An Integrated Approach to Addressing the Issue of Youth Depression

Project type:
Program
Objectives:

To decrease stigma and improve identification and treatment of depression in young people

Brief description:

A model integrating weekly interactive youth radio programs, school-based mental health literacy, and clinical care competency enhancement for community health providers.

Project status:
Complete
Social:

Summary

Innovation summary

In Malawi and Tanzania, lack of awareness and poor knowledge about common mental disorders contributes to pervasive stigmas that prevent young people from seeking help when needed. This, combined with the dearth of health care providers trained to effectively treat young people with mental disorders, has created an environment where many young people suffer in silence. 

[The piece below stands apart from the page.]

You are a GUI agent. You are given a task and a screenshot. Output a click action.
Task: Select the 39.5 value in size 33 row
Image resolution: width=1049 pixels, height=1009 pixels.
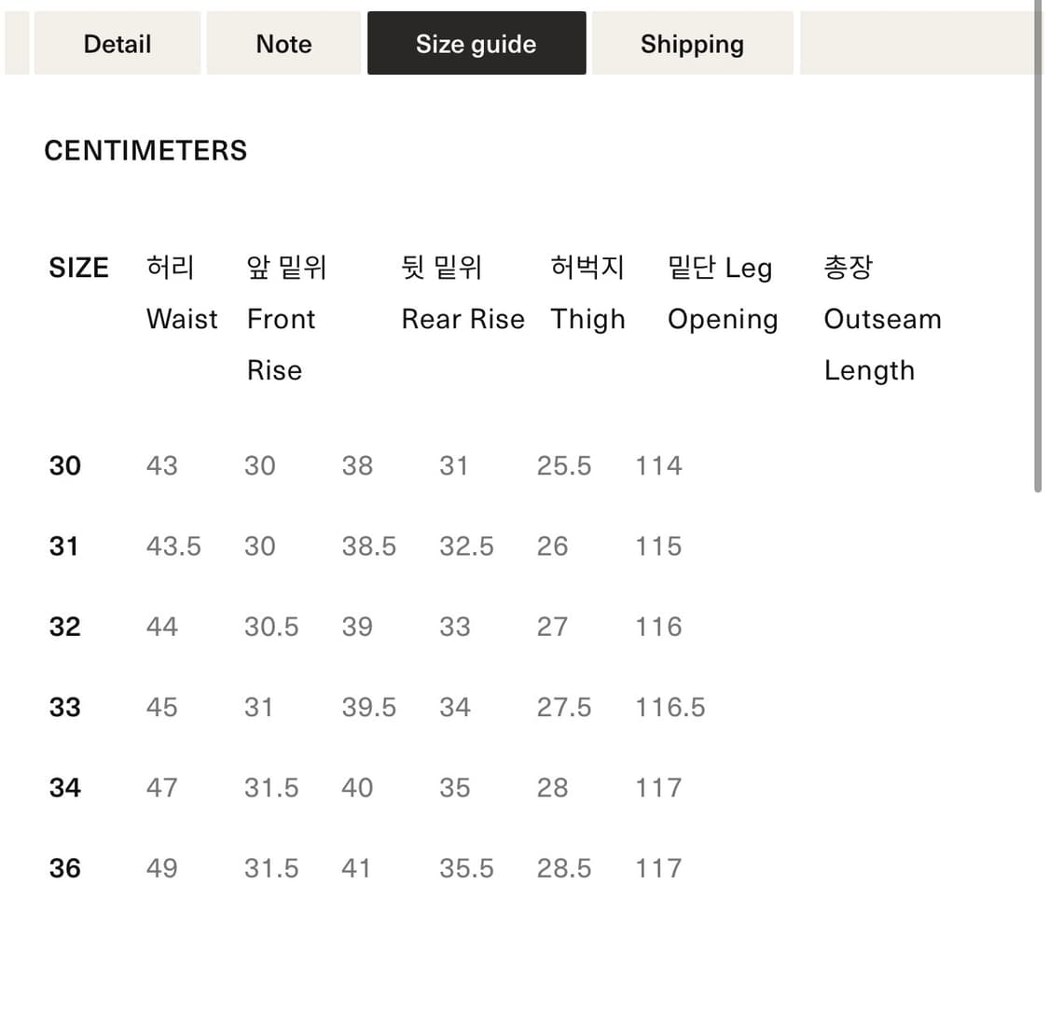click(x=368, y=708)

This program combines empirically validated methods in school-based mental health literacy, training of community-based health care providers, and behavior change communications to:

  • Raise awareness, improve knowledge and decrease stigma of common mental disorders with a focus on Depression
  • Create demand for effective, easily accessible community-based adolescent mental health care
  • Improve knowledge, attitudes and health seeking behaviors among youth
  • Develop an integrated pathway to care across education and health sectors
  • Build the capacity of community-based health care providers to assess, diagnose and treat adolescent depression

Impact summary

Key indicators primarily assess enhanced mental health literacy and improved early identification of youth with Depression in schools.

  • More than 500,000 young people were reached through the radio program; over 400 teachers and 200 community health providers were trained; over 3,000 young people approached teachers about mental health concerns; and over 1,000 received treatment in community health clinics
  • School interventions significantly improved mental health literacy outcomes for teachers and resulted in direct referrals from schools to community clinics (on average 4 students referred to community health clinics per teacher)
  • All health care providers and teachers trained showed significant improvements to knowledge, personal help-seeking and decreases in stigma
  • Community mental health care for youth now available; about 10% of youth attending clinics diagnosed and successfully treated for Depression

“I lost both parents and I have suffered from depression for a long time without realizing that it was depression and an illness...but with the Nkhawa Njee radio program I managed to pick myself up, and something good happened—I am still at school. I am no longer worried and depressed. Thank you so much guys. Keep it real"

 

-Ben Wakulu Mwale, regular listener to program in Malawi

Innovation

Innovation details

The innovative model brings together three integrated elements:

  1. Awareness-building and decreased stigma through a radio-based drama and interactive mobile phone interventions
  2. School-based mental health literacy and identification of young people with mental disorders for teachers and students alike
  3. Capacity-building for diagnosis and effective treatment of young people with Depression in community health clinics through competency-oriented training of health providers

Raising Awareness Through Interactive Radio

Interactive Radio Programs

3 stations in Malawi and 1 station in Tanzania broadcast a weekly 30-minute youth radio program with messages about mental health and Depression. This radio program included a syndicated, serialized radio soap opera that delivered messages about mental health, sexual and reproductive health, and substance abuse. Called “Nkhawa Njee” in Malawi and “Positive Mood” in Tanzania, the radio programs have gained immense popularity by using an “edutainment” approach that combines serious issues with entertainment. Mental health exerts participated in program design sessions to ensure accuracy of mental health content, and the radio producers did what they do best—create a program that attracted hundreds of thousands of listeners.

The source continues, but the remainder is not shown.